How do you like your characters & situations?

Safe sex is something the reader already knows about, and ignores. Readers dont come for lectures, we arent Michelle Obamas.

Readers want fantasy material, and wanna know how to make the fantasy happen IRL. Our job is to make the instructions interesting and plausible.

You're right about same sex. I don't take the "condom break" mostly because it disrupts the flow of the story and to a great degree, who doesn't think about how nice it would be not to have to wear one? :)

It's funny that "Fifty Shades of Grey" got some accolades for making a point of Christian Grey slipping on a rubber every time he slung his dick out. I get it, especially since that book/series was written for the mommy crowd. I think it also helped set up as CG to be a safe and romantic character that women could fall in love with.
 
Two ways for us, really.

Either we/i love pushing the boundaries of what is possible and like to write about fantastic situations, different worlds and characters one can imagine meeting/encountering.

or

I like to bring it closer to home, put the reader in a situation where he/she thinks that it could totally happen, or that the character could totally be "real."

Our recent contest entry was actually the first time for me when i really...mixed the two - even if just in a minor way.


Personally, i don't have a preference here. I think as long as the writing is good, i can enjoy both ways :).
 
I tend to think about someone I have known in the past and maybe haven't seen for ages and imagine a situation developing around them. Sometimes it's just one, two or more people who you pass on a given day and they trigger some scenario.

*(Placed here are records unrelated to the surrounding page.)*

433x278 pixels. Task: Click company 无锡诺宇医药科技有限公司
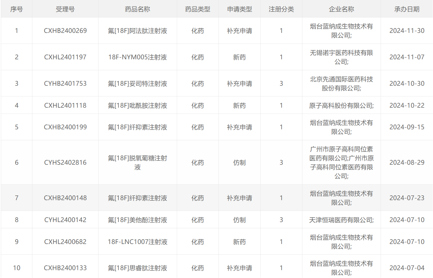click(x=341, y=57)
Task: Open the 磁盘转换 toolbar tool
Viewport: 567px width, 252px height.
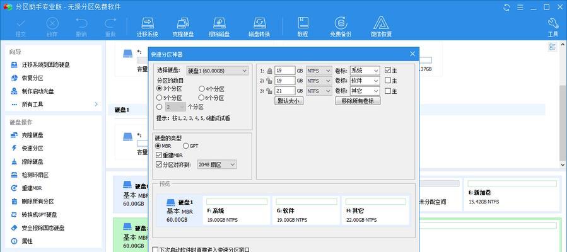Action: [x=259, y=26]
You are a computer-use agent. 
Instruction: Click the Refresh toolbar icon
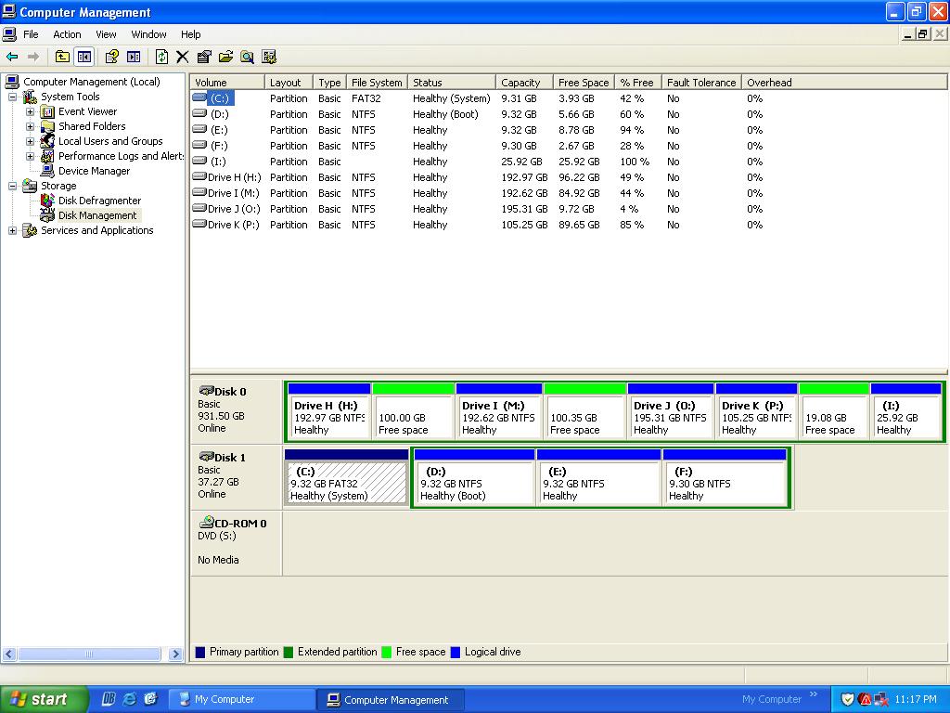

I might read someone else's story here and it with a plot twist it might inspire something with characters I didn't know what to do with.

Often I like to use those characters in second, third or more stories but have them in different situations. What starts as a couple, becomes a bi threesome or a gay or lesbian story down the road. I do that rather than just replay a story a second time.

I do try to make stories believable in the "normal" world. And considering some things you hear about that stretches pretty far.

Almost always I start a story because I have the right characters but often don't have a way to put them together, or I have the conclusion to an encounter but have trouble filling in the middle. I make a conscious effort to write from both the man's and woman's perspective. Some stories flow better and seem more believable if a woman writes them. To try not to be too repetitive I try to finish and submit different kinds of stories and from different perspectives in bunches. Nobody else might notice but it keeps me thinking.
 
I like my characters with an age or racial difference and the narrative to have situations of confused discovery. My first story (submitted but not approved) featured age difference (24 & 42, Latina) and pathways in a woodland. Looks like my second story will be one that i've been mulling over for a while and will be a fun story featuring Angela Bassett and Christina Hendricks set in stark white interiors.

Writing erotic fiction is still new to me but I know what I like and I feel the only thing hobbling me is lack of time and experience (one and the same i suppose).
 
To me, that question enters into the realm of asking if we, as authors, have an obligation to educate while we write. I have a lot of unsafe sex that happens in my stories. For example: I can't think of a single story I've written where a condom is used. I don't think that's any different than pulling a 1st time sub into a bondage situation without an identifiable safe word. Besides, as authors, we get to pick and choose the details were share. It's well within our rights (as storytellers) to choose not to describe every detail.


For me condom use in a story is about realism. The committed long-term couple in "His Annual Visit" didn't but I made a point of having the guys use condoms in "Psychology of a Groupie," I don't know any musicians stupid enough to mess around unprotected. None of them want to chance disease or worse still end up paying child support out of what little they make. I know some people think condoms break the flow of the story, but I just couldn't do it. It didn't ring true so I tried to make the condoms not distract.
 
The point I was trying to get at in my original question as to situations where is it or isn't not OK to place a character in an incredibly dangerous situation ... like a female sub in bondage with a partner she doesn't know or as never seen? I had someone make a comment about placing a female sub in a first-time bondage scene without a safe word even though the element of trust-building was pretty apparent, or so I thought.

For me it depends a bit on whether the risk is likely to be obvious to readers. I assume most readers these days are aware of STI prevention issues so I don't worry too much about that, but I was unwilling to make the same assumption about cable ties. (My character IS being safety-conscious, but I couldn't fit all of that into the story without breaking the flow, so I added a short note at the end.)